→ **YOUR GOAL**
The answer must be every line from the entries below that contains "computer".

→ **DATASET EXTRACT**
++++

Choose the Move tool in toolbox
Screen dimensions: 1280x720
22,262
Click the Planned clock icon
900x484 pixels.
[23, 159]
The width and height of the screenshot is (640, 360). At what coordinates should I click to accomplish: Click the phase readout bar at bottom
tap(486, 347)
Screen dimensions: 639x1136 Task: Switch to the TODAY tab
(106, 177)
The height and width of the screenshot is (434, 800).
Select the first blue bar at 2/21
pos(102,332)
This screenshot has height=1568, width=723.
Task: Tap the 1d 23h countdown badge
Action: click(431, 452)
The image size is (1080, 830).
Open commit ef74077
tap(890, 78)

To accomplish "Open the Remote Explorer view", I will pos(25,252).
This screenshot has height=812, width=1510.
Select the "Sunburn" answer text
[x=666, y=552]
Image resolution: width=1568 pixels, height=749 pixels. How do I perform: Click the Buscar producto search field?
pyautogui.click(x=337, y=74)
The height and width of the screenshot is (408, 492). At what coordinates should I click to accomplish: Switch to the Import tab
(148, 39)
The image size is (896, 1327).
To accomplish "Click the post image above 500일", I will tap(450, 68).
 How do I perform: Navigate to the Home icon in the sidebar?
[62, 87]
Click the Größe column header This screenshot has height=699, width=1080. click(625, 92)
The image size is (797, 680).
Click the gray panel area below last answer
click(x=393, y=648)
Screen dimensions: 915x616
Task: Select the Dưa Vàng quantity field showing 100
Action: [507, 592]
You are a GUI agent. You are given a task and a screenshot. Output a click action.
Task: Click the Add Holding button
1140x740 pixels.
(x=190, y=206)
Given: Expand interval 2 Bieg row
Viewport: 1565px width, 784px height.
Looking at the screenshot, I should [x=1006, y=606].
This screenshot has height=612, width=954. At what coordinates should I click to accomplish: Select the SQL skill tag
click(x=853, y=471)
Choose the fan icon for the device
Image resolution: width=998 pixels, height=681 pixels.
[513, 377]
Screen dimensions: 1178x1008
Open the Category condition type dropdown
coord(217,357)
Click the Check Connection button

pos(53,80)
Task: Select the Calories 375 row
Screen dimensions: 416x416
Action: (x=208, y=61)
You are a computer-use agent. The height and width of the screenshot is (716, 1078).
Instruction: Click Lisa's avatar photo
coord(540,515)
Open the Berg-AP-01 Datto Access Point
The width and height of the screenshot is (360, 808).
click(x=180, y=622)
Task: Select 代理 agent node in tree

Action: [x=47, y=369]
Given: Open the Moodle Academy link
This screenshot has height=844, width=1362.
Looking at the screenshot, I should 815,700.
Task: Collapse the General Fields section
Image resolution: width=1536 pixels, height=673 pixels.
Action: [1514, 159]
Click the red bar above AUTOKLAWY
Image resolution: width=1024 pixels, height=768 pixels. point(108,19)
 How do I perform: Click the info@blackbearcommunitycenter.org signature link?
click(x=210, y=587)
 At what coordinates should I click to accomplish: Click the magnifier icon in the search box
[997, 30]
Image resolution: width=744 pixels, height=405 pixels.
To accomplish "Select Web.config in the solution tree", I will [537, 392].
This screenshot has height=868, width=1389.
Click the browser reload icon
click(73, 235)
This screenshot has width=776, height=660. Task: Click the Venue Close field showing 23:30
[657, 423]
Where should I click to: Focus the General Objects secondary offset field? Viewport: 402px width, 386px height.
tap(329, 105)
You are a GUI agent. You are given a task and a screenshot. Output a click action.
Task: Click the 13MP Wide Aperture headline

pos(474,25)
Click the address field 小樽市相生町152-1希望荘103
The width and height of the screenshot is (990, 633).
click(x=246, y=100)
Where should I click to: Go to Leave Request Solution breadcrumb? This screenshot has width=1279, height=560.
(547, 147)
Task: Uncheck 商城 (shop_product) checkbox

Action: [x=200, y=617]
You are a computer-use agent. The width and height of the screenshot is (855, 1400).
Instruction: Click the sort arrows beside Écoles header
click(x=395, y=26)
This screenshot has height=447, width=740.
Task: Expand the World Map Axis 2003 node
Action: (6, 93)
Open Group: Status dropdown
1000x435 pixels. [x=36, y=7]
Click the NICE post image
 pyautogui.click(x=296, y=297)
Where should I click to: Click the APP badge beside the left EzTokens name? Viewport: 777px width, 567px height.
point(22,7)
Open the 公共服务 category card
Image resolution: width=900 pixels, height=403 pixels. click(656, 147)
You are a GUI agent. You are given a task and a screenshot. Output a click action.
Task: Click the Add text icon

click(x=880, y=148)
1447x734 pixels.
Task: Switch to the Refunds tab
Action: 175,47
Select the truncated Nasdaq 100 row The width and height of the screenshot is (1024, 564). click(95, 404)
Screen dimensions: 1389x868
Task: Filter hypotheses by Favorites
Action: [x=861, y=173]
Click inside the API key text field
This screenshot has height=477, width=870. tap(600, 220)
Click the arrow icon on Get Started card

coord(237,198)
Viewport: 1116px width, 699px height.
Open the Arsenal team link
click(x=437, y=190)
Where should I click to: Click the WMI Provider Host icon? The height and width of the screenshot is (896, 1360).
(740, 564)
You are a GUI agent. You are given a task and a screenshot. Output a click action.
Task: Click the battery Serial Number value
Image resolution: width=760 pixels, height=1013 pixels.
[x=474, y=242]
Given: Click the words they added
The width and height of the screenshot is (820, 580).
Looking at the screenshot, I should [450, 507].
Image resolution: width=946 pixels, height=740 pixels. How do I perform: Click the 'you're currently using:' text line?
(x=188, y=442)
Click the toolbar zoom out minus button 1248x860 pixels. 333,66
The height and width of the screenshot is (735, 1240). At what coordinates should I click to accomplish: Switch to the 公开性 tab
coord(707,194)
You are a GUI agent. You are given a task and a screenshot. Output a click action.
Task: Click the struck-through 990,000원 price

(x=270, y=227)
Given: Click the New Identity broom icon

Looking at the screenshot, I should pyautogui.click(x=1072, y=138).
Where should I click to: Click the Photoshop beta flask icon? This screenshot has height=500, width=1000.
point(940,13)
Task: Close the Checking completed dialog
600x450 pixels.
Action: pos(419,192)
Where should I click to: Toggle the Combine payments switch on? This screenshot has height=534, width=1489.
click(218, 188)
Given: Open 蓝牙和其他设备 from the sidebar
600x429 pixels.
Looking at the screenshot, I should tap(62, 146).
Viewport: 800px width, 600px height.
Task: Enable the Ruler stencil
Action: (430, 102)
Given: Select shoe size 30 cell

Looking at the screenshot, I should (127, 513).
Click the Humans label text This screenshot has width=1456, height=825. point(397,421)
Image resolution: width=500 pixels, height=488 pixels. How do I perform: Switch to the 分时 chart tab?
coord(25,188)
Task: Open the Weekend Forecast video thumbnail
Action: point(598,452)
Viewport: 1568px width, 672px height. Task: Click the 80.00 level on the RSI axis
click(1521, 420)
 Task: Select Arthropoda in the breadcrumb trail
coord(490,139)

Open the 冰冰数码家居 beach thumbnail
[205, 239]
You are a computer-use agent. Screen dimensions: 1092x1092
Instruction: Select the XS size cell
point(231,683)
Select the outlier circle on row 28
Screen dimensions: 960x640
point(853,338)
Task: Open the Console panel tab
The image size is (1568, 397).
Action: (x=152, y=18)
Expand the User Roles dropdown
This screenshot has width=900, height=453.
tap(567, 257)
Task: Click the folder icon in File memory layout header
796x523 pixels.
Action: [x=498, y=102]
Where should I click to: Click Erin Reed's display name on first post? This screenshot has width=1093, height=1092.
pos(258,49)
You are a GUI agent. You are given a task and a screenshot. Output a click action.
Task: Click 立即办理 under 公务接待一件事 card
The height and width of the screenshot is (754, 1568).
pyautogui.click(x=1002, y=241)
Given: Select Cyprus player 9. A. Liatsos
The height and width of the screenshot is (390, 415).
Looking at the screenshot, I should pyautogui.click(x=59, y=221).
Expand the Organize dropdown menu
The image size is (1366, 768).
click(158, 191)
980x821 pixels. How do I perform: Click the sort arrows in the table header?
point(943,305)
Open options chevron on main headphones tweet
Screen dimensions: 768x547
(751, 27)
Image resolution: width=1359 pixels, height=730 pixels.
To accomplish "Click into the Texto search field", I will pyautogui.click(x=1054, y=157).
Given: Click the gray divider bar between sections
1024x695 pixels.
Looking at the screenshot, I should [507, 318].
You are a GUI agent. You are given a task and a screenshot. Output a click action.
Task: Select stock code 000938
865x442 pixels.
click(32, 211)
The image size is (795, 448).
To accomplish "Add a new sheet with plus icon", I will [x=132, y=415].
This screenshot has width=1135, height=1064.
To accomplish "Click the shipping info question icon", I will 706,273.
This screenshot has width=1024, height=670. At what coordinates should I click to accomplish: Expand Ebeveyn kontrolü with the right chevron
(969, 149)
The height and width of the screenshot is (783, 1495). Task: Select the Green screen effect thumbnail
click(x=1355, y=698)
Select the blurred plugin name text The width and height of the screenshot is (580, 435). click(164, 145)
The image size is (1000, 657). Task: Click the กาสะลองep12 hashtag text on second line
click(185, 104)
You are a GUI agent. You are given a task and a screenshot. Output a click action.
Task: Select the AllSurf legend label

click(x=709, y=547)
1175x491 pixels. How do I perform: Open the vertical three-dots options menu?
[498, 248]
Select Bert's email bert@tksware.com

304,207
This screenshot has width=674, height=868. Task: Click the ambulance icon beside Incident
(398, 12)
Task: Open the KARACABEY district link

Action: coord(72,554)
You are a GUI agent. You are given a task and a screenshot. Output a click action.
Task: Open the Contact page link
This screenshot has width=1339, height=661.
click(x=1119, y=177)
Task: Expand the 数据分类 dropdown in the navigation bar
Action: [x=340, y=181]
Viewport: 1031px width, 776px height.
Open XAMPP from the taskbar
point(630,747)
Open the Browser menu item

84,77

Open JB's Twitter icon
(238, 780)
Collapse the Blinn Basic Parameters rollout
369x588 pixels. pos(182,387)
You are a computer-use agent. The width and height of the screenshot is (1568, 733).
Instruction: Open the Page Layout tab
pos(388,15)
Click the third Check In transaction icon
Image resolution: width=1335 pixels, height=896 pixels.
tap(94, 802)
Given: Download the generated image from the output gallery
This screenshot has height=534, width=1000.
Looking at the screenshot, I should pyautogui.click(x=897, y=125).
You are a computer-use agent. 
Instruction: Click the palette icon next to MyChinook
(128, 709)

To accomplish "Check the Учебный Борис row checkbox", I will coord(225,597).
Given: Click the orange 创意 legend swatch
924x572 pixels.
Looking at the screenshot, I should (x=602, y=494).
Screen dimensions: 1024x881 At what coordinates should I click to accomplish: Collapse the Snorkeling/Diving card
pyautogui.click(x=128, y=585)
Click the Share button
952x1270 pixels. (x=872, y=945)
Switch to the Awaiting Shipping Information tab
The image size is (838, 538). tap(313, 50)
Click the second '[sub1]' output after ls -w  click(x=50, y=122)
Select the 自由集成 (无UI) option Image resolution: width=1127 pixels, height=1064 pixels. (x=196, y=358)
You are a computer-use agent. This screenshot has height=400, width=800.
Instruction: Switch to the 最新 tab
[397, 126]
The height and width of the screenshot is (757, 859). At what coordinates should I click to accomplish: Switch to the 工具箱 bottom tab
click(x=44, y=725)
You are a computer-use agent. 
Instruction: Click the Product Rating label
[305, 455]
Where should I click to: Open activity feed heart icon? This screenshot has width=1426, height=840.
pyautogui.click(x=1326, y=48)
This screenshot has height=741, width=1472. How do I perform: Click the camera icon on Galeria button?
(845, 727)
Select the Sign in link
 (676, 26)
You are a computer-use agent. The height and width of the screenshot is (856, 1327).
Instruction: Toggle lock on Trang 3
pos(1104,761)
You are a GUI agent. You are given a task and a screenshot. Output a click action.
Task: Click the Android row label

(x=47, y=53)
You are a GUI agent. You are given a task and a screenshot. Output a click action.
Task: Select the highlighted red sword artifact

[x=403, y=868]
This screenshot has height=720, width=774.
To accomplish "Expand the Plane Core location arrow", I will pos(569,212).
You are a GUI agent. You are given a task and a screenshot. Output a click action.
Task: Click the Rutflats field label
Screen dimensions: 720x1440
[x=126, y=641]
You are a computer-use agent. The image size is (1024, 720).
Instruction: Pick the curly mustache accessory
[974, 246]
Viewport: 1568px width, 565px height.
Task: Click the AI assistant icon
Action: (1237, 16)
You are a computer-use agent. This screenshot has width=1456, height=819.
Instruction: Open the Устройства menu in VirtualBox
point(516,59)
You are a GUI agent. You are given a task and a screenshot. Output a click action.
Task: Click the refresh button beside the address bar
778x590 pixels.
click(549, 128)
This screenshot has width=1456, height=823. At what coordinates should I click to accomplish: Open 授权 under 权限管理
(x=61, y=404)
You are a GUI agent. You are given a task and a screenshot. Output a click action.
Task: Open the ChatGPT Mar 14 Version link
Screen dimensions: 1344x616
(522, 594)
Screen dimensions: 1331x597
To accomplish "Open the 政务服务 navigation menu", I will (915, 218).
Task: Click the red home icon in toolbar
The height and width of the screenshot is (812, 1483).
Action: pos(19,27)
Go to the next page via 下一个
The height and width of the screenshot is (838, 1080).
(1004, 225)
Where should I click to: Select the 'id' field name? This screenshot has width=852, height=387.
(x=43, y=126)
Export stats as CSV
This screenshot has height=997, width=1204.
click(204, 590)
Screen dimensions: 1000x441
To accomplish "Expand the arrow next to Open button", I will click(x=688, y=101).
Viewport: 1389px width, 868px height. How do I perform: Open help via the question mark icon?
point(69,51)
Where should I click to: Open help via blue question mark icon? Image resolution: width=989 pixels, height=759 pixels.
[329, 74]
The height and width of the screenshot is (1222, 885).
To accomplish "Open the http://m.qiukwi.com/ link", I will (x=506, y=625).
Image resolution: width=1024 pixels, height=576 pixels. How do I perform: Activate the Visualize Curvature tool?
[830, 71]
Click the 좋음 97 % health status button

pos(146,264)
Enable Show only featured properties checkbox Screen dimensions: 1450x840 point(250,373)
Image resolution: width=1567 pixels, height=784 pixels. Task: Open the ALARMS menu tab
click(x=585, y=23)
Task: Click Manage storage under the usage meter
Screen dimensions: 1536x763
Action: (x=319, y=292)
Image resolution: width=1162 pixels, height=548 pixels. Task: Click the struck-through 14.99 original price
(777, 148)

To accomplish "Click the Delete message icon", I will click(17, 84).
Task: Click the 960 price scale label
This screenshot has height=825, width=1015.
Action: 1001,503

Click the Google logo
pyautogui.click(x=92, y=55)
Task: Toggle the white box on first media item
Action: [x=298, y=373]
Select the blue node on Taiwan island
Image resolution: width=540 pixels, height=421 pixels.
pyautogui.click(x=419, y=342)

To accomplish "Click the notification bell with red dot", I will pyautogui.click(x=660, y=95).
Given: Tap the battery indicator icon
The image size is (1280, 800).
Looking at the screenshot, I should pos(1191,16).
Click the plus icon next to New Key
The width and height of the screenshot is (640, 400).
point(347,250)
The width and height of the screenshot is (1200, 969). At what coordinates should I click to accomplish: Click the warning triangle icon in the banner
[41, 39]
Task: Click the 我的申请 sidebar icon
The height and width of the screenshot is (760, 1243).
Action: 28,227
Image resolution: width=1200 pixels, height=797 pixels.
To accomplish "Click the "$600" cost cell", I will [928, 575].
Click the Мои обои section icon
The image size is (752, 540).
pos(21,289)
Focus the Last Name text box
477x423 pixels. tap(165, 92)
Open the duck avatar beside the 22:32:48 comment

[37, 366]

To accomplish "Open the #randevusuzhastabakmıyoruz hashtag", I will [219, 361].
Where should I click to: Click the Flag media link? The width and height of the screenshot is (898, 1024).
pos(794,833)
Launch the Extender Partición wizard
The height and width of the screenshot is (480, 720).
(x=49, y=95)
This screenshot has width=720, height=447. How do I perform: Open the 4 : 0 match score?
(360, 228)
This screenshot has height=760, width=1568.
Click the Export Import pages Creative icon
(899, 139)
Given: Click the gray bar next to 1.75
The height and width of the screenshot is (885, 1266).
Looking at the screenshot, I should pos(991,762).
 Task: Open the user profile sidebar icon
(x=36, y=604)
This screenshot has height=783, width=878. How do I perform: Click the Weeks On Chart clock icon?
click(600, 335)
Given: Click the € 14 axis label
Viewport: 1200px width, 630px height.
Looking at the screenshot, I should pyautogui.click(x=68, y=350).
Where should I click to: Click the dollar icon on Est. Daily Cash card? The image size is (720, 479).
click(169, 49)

++++

→ **RESULT**
You are a computer-use agent. The height and width of the screenshot is (716, 1078).
You are a computer-use agent. The width and height of the screenshot is (855, 1400).
You are a computer-use agent. Screen dimensions: 1092x1092
You are a computer-use agent. The width and height of the screenshot is (1568, 733).
You are a computer-use agent. 
You are a computer-use agent. This screenshot has height=400, width=800.
You are a computer-use agent. 
You are a computer-use agent. The height and width of the screenshot is (856, 1327).
You are a computer-use agent. The image size is (1024, 720).
You are a computer-use agent. This screenshot has width=1456, height=819.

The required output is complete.